Saturday, November 19, 2011

Crack the case- Salmonella Heidelberg and chicken livers


Last week the news covered a story of chicken livers contaminated with Salmonella Heidelberg. They were labeled as “ready-to-eat” but the livers had been braised such that from the outside they looked cooked but the insides were coolly raw. The outbreak had been going on in New York and New Jersey for two months and we were approaching fifty cases without a solid lead when two public health students, working as interns in our office, cracked the case. Interviewing cases is not a glamorous task, in fact it is downright monotonous. We employ a 17-page shotgun questionnaire to the approximate 1000 annual cases of Salmonella that occur in NYC annually in order to elicit suspect food items. To accomplish this task we have a team of MPH students dial the cases and beg their indulgence as we plunge into the twenty-minute interview. The students make the calls one aisle over from my cubicle, so I overhear them as they repeat the same questions to every case. Questions like “have you any eaten any stuffed, frozen chicken products, such as chicken Kiev or chicken Cordon Bleu?” So when two students, classmates and friends, shared the uncommon mention of chicken liver we had a new lead.
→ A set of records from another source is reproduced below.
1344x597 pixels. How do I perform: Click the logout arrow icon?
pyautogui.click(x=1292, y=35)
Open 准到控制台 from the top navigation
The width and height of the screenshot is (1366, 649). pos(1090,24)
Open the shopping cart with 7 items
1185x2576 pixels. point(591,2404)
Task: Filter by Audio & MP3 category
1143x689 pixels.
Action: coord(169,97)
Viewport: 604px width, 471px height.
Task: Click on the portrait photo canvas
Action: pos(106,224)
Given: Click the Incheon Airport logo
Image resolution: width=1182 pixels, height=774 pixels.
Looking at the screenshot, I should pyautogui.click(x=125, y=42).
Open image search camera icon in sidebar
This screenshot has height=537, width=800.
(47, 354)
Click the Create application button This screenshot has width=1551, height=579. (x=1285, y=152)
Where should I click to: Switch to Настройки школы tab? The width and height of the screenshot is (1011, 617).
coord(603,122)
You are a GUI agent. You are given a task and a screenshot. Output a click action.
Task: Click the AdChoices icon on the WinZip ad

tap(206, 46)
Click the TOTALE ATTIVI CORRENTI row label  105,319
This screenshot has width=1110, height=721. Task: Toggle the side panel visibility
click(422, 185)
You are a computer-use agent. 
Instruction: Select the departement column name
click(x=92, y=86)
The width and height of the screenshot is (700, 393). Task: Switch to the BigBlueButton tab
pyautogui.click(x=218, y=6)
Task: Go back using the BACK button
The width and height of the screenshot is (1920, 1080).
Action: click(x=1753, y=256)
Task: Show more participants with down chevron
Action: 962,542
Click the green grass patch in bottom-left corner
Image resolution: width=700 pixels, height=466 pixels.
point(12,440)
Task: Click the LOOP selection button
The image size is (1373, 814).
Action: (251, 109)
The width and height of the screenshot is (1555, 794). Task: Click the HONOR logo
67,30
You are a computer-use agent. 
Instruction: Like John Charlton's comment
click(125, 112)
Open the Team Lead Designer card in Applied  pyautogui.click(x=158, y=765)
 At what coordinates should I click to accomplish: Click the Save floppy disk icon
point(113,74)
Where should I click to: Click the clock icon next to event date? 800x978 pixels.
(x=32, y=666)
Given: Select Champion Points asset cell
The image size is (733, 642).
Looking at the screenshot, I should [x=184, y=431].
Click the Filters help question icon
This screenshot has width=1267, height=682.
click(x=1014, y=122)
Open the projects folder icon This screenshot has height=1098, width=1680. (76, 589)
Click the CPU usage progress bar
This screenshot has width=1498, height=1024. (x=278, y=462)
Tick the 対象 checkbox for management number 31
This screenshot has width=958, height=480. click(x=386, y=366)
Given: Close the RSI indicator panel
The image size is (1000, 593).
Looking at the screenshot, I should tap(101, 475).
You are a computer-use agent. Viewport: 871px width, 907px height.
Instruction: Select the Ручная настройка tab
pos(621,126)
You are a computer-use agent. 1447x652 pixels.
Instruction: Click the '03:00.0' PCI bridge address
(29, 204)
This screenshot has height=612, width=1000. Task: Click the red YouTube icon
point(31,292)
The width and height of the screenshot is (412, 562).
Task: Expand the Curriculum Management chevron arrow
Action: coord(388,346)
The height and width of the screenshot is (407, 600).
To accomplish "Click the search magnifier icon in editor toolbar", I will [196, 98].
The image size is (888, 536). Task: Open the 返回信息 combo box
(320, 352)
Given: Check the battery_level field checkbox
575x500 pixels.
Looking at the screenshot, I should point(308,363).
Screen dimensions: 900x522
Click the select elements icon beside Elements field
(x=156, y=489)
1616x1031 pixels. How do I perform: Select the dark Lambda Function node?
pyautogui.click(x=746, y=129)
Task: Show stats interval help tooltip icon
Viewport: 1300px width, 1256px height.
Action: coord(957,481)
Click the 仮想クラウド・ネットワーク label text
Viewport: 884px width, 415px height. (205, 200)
Chicken and eggs are of course standard questions but we don’t usually ask about individual chicken parts, such as hearts and livers. The next day a third person mentioned chopped liver. We dispatched a food inspector to the store to retrieve the chicken livers. At the city’s Public Health Lab they were able to grow the same Salmonella species (serotype Heidelberg) from the cooked chicken livers. A week later the molecular results came back, a perfect match to the strain causing the outbreak. The chicken livers were recalled and outbreak was stopped.  Two new disease detectives earned their badges.